:: SUPPLIED RECORDS ::

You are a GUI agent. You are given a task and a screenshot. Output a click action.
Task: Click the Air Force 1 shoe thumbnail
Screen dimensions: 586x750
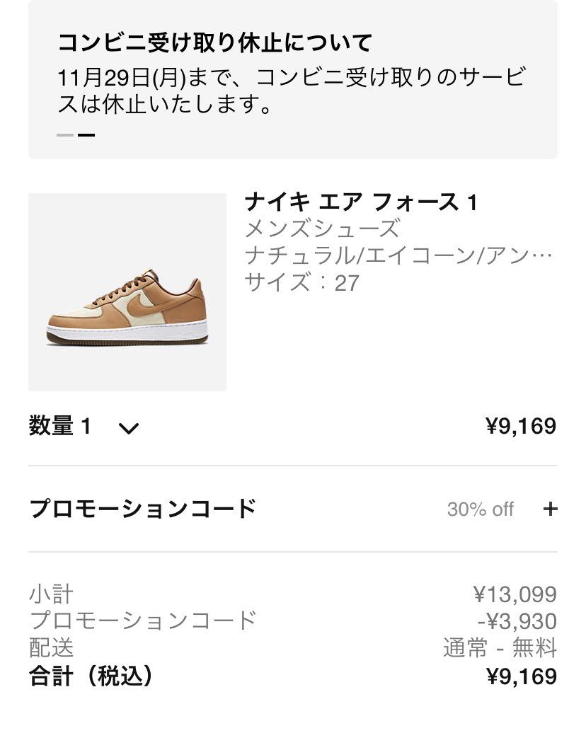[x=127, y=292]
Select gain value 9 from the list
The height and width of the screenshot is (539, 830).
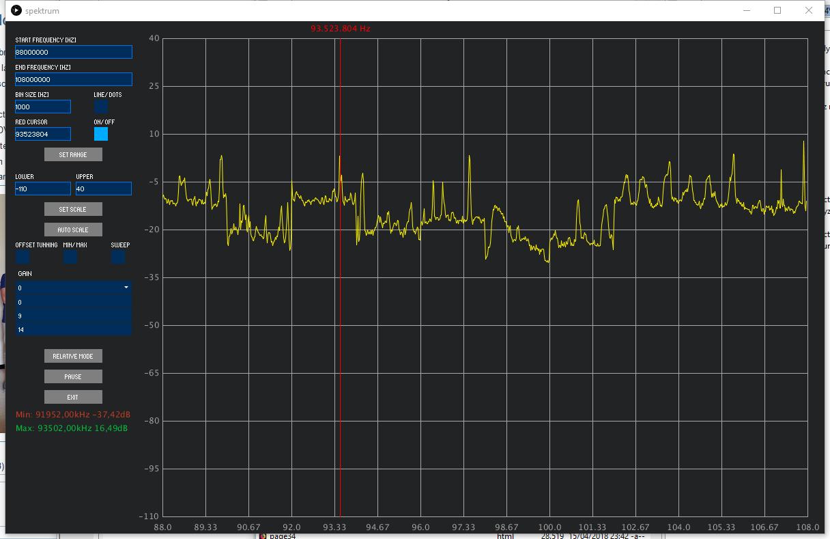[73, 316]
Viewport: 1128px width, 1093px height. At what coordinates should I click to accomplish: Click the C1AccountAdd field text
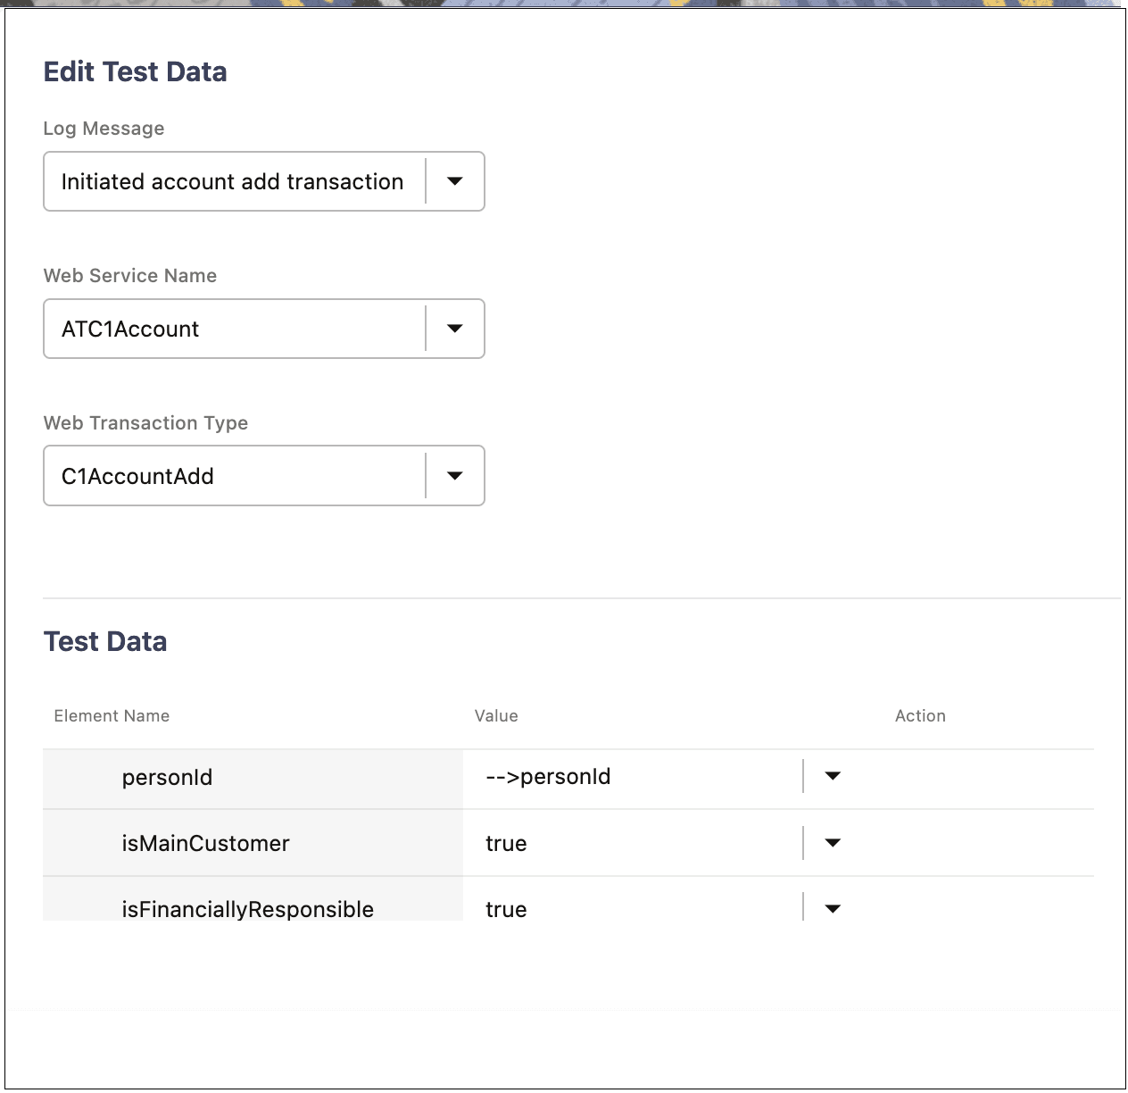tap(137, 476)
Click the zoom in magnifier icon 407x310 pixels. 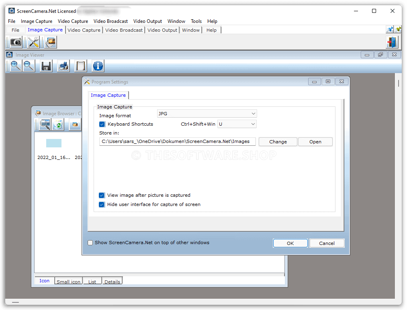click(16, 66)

:: PROBLEM STATEMENT ::
Please, without any of the pictures, set down exactly the lines from the beginning of the listing to the line that contains "Select gain value 9 from the list", inclusive.

:: TASK ANSWER ::
You are a GUI agent. You are given a task and a screenshot. Output a click action.
Task: Click the Air Force 1 shoe thumbnail
Screen dimensions: 586x750
[x=127, y=292]
Select gain value 9 from the list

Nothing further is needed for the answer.